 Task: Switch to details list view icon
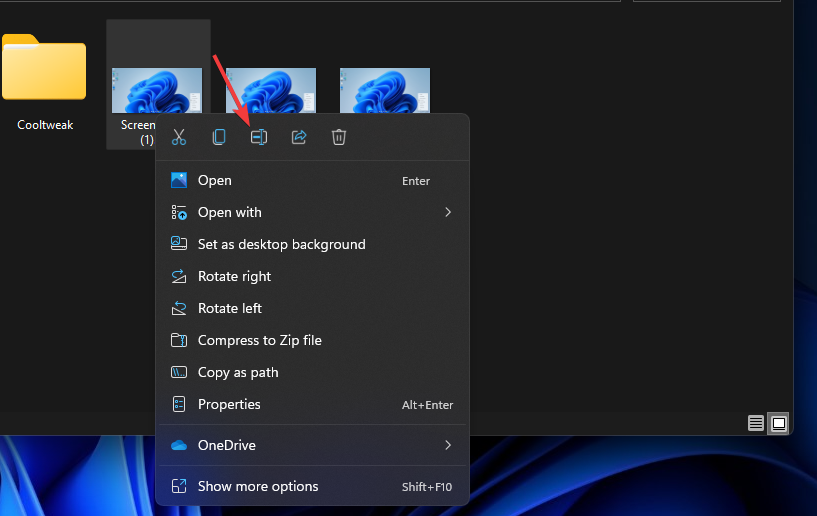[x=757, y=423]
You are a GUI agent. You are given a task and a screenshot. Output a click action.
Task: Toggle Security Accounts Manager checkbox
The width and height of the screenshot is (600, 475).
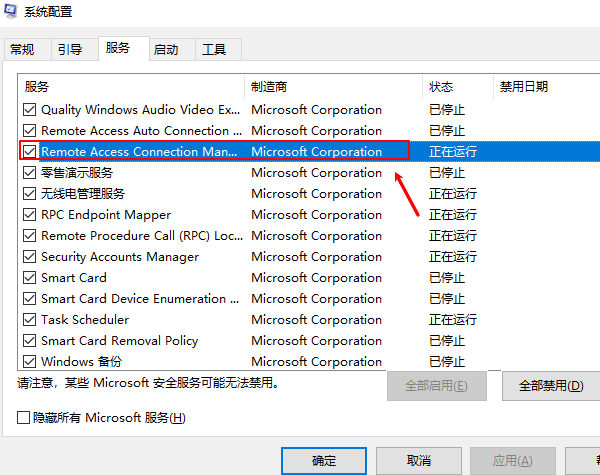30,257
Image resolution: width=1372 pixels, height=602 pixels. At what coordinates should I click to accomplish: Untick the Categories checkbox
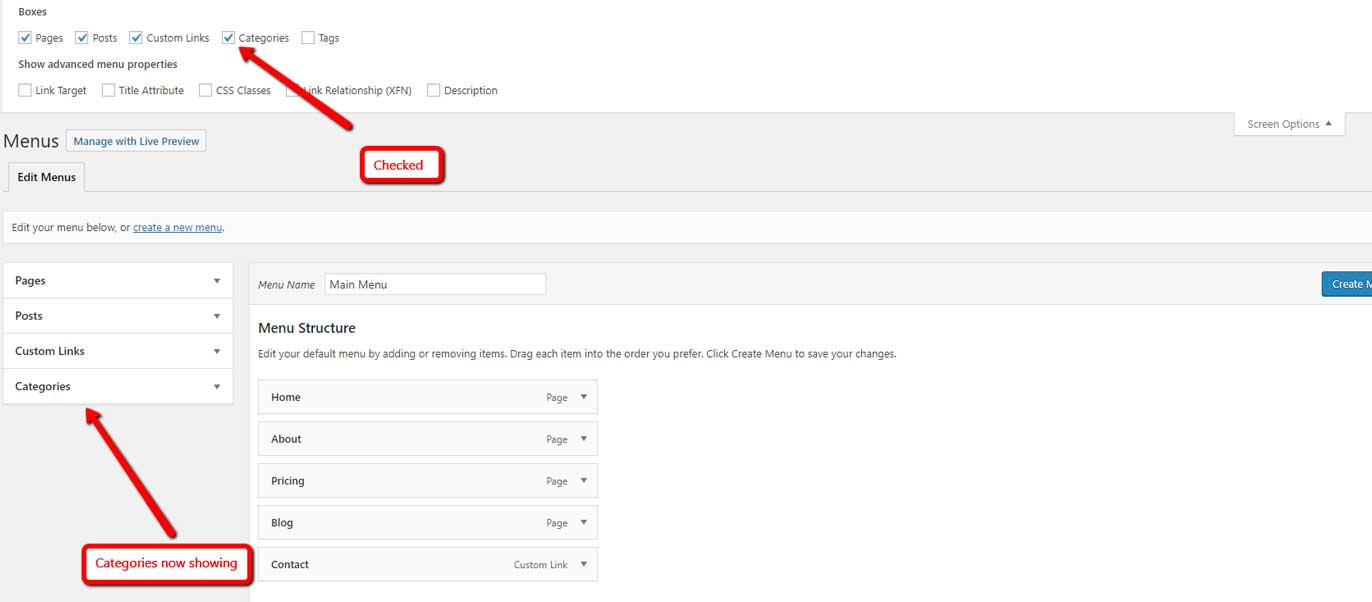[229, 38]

■ ■ ■ ■ ■

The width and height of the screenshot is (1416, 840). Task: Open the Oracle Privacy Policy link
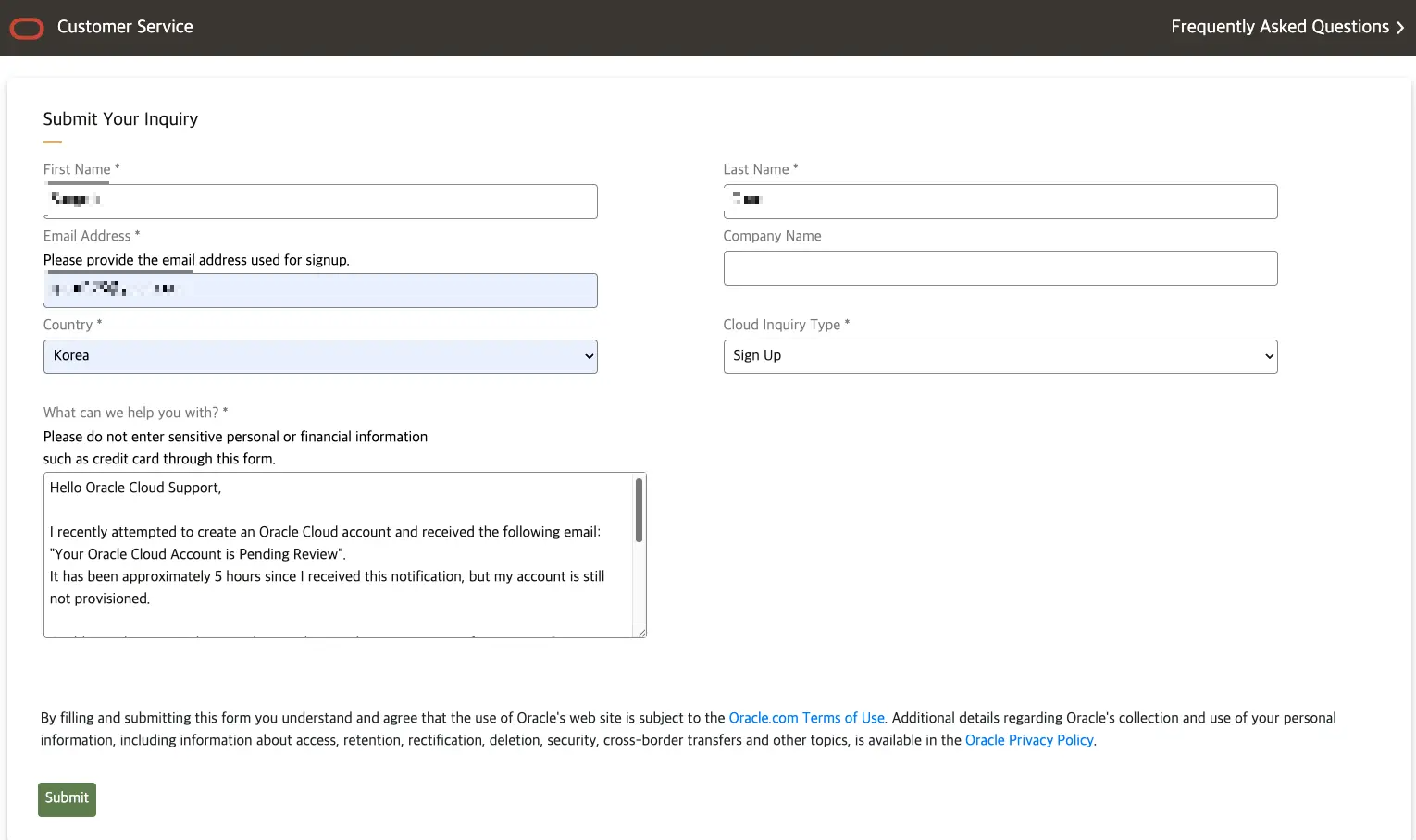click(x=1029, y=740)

■ ■ ■ ■ ■

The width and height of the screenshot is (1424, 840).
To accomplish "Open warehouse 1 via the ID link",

■ ■ ■ ■ ■

* O que fazer: Apresente como lista numerada as linhas dos registros acima, começando na que contém "The width and height of the screenshot is (1424, 840)." e terminando na que contém "warehouse 1 via", ambas incluídas. Omita as linhas em branco.

* Resposta do exercício:
1. The width and height of the screenshot is (1424, 840).
2. To accomplish "Open warehouse 1 via the ID link",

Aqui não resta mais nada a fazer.